Twisting and Bending

  • Twisting and bending activities can strain your back muscles, especially if done repetitively or improperly.
  • Activities that require you to bend forward or twist your spine, such as sit-ups, toe touches, or golf swings, should be avoided.
  • Instead, try exercises that keep your spine in a neutral position, such as planks, bridges, or pelvic tilts, which strengthen your core muscles without straining your back.


  • Stretching is an essential part of maintaining flexibility and reducing tension in the muscles.
  • However, overstretching can cause more harm than good.
  • Avoid stretches that involve bending your spine too far backward or forward, such as backbends, deep forward folds, or standing toe-touches.
  • Instead, focus on gentle stretches that target your hip flexors, hamstrings, and glutes, which can relieve tension in your back muscles and improve your posture.

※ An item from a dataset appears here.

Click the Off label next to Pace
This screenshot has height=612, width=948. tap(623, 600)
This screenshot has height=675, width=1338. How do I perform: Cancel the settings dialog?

Sitting for Prolonged Periods

  • Sitting for long periods can cause back pain, especially if you have poor posture or an unsupportive chair.
  • Avoid sitting for extended periods and take frequent breaks to stretch, walk, or change your position.
  • Use an ergonomic chair that supports your back and keeps your feet flat on the floor.
  • Sit with your back straight and avoid slouching or leaning forward.

Seek Medical Care

  • Before starting any physical activity, it’s important to seek medical care to determine the cause and severity of your back pain.
  • Your doctor may recommend imaging tests, physical therapy, medication, or surgery depending on the underlying condition.
  • Based on your diagnosis, your doctor can advise you on the activities that you can do safely and those to avoid.


Back pain can be a challenging condition to manage, but avoiding certain physical activities can help reduce your symptoms and prevent further injury.

By taking care of your back and avoiding activities that exacerbate pain, you can lead a healthier, pain-free life.